Munich Re's first-quarter results showed a 57% jump in net profit to €1,714 million, with the reinsurance business lifted by a lighter major-loss burden as the group recovered from a year-ago period weighed down by the Los Angeles wildfires.
The figure came in roughly in line with the €1,729 million analyst consensus.
The total technical result climbed to €2,676 million from €2,054 million, while the operating result rose to €2,230 million from €1,465 million. Insurance revenue from contracts issued slipped to €15,018 million from €15,811 million on adverse currency translation.
The currency result improved to –€162 million from –€506 million, with the prior-year figure reflecting greater US dollar exposure and depreciation. The effective tax rate eased to 20.9% from 22.3%, and annualized return on equity rose to 19.7% from 13.3%.
Equity rose to €34,616 million from €33,421 million at year-end 2025. The Solvency II ratio stood at 292%, down from 298%, well above the group's >200% target, and already includes a planned €2.25 billion buyback flagged with the 2025 results.
The reinsurance field of business contributed €1,479 million to the net result. Property-casualty reinsurance posted a net result of €841 million, with the combined ratio improving to 66.8% from 83.9%; the normalized combined ratio was 80.3%.
Major-loss expenditure in P&C reinsurance fell sharply to €130 million from €1,008 million, equivalent to 3.5% of net insurance revenue versus an expected 18%. The prior-year quarter had been weighed down by the Los Angeles wildfires.
Global Specialty Insurance generated a net result of €202 million, with the combined ratio improving to 83.7% from 95.5%. Claims tied to the Iran war totaled roughly €90 million, including about €60 million in Global Specialty Insurance and €30 million in P&C reinsurance.
The €90 million estimate looks modest against wider market disruption since the conflict began in February. Law firm Kennedys notes that US and Israeli strikes on Iran triggered retaliatory action across the Gulf, while the World Economic Forum has reported that Strait of Hormuz traffic fell about 95% and the Lloyd's Joint War Committee widened its high-risk designation across the Persian Gulf.
S&P Global Ratings has flagged specialty lines such as war risk, aviation, energy and political violence as most exposed.
At the April 1, 2026 renewals, written volume fell 18.5% to €2.0 billion as Munich Re declined business that did not meet pricing or terms thresholds. Risk-adjusted prices dipped 3.1%, with the renewals concentrated in Japan and India and accounting for around 11% of P&C reinsurance business.
ERGO contributed €235 million to the group result, with insurance revenue rising to €5,671 million.

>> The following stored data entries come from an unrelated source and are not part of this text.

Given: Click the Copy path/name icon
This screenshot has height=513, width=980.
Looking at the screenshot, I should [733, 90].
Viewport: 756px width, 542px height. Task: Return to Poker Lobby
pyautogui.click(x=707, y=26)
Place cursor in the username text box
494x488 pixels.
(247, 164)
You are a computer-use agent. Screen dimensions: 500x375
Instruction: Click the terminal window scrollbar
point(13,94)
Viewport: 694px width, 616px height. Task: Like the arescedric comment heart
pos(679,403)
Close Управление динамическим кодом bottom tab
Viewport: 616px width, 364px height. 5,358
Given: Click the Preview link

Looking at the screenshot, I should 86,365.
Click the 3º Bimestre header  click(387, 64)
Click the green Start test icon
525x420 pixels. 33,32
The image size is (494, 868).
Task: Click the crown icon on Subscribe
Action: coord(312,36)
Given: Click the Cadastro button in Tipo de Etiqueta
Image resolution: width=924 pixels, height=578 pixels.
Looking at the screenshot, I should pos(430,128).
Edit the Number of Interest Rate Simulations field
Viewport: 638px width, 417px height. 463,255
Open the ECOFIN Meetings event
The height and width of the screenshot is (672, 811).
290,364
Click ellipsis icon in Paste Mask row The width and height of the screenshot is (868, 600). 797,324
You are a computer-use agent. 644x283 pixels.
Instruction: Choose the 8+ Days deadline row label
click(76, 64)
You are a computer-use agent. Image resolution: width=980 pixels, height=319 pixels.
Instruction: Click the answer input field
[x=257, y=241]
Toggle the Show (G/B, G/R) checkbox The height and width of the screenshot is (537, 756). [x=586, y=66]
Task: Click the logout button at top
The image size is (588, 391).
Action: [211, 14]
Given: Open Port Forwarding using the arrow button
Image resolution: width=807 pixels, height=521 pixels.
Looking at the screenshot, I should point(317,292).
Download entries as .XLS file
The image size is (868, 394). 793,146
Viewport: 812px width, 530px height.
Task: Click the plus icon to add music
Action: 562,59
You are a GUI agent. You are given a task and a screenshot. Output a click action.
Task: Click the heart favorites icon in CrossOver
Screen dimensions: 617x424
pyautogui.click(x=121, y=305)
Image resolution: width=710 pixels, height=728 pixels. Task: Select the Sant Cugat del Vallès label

Combined ratios were 86.7% at Property-casualty Germany and 89.5% at ERGO International.
The investment result increased to €1,682 million from €1,323 million, producing a 2.9% return on average portfolio market value. The reinvestment yield was 4.2%, and the portfolio carrying amount stood at €222,702 million.
Munich Re kept its full-year 2026 guidance of €6.3 billion, set last December under its Ambition 2030 plan targeting return on equity above 18% by decade-end.
The results echoed that trajectory, with chief financial officer Andrew Buchanan saying the group had made "an excellent start to 2026 with a Q1 result of €1.7bn," adding that pricing remains favorable despite a softer April renewal.